Structured Data with Spark SQL
Spark SQL is a component added in Spark 1.0 that is quickly becoming Spark’s preferred way to work with structured and semistructured data. By structured data, we mean data that has a schema—that is, a consistent set of fields across data records.
- Apache Hive: One common structured data source on Hadoop is Apache Hive. Hive can store tables in a variety of formats, from plain text to column-oriented formats, inside HDFS or other storage systems. Spark SQL can load any table supported by Hive.
- JSON: If you have JSON data with a consistent schema across records, Spark SQL can infer their schema and load this data as rows as well, making it very simple to pull out the fields you need. To load JSON data, first create a HiveContext as when using Hive.

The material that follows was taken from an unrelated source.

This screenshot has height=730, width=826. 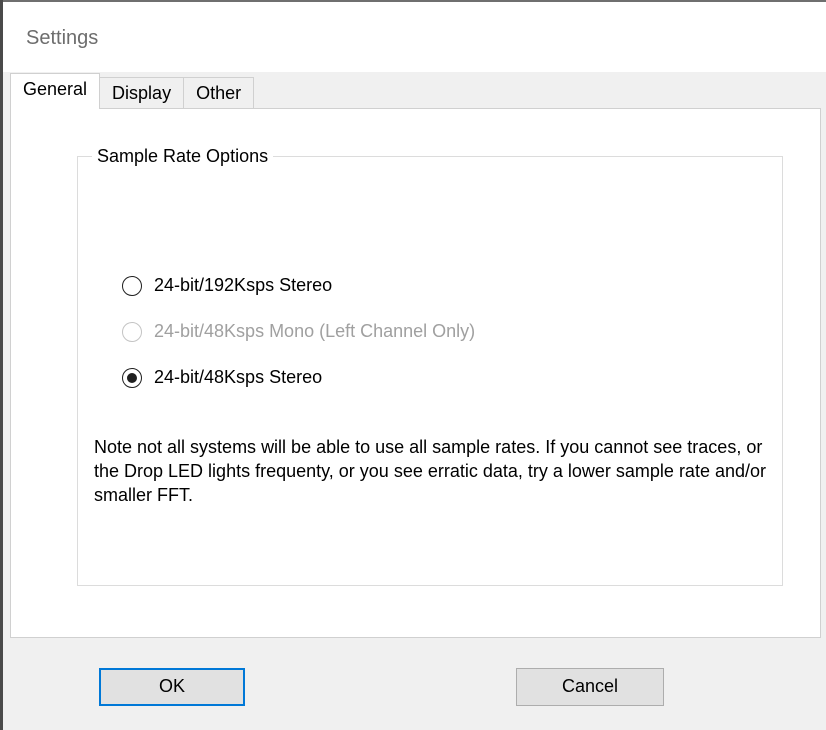 I want to click on radio-dot-icon, so click(x=132, y=378).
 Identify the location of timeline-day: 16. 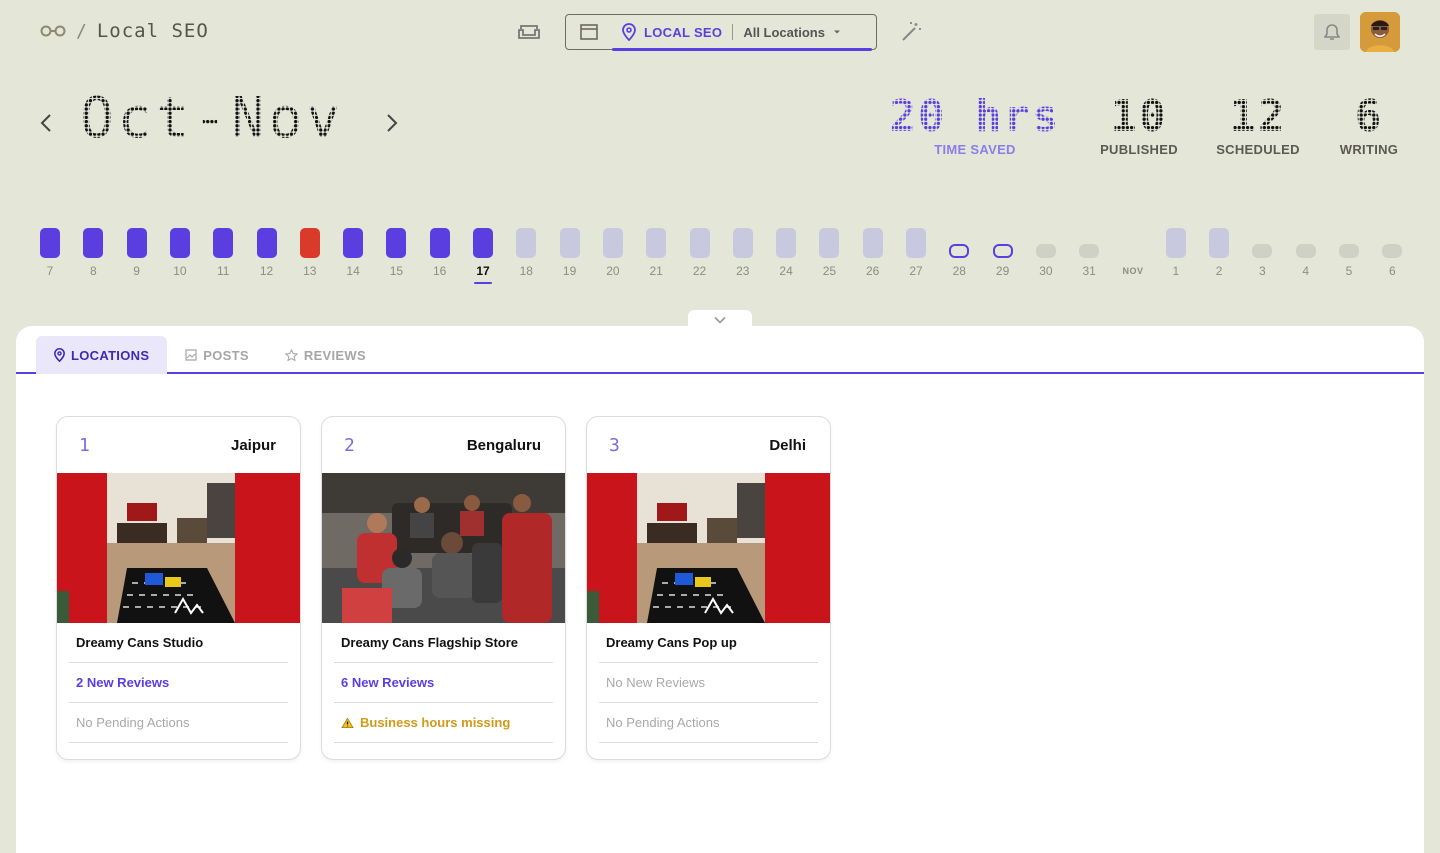
(440, 253).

Then use the HiveContext.jsonFile method to get an RDD of Row objects for the whole file.
Spark can access several popular databases using either their Hadoop connectors or custom Spark connectors.
Java Database Connectivity: Spark can load data from any relational database that supports Java Database Connectivity (JDBC), including MySQL, Postgres, and other systems. To access this data, we construct an org.apache.spark.rdd.JdbcRDD and provide it with our SparkContext and the other parameters.
Cassandra: Spark’s Cassandra support has improved greatly with the introduction of the open source Spark Cassandra connector from DataStax. Since the connector is not currently part of Spark, you will need to add some further dependencies to your build file. Cassandra doesn’t yet use Spark SQL, but it returns RDDs of CassandraRow objects, which have some of the same methods as Spark SQL’s Row object.
HBase: Spark can access HBase through its Hadoop input format, implemented in the
org.apache.hadoop.hbase.mapreduce.TableInputFormat class. This input format returns key/value pairs where the key is of type org.apache.hadoop.hbase.io.Immu tableBytesWritable and the value is of type org.apache.hadoop.hbase.client.Result. The Result class includes various methods for getting values based on their column family, as described in its API documentation.
Elasticsearch: Spark can both read and write data from Elasticsearch using Elasticsearch-Hadoop. Elasticsearch is a new open source, Lucene-based search system. The Elasticsearch connector is a bit different than the other connectors we have examined, since it ignores the path information we provide and instead depends on setting up configuration on our SparkContext.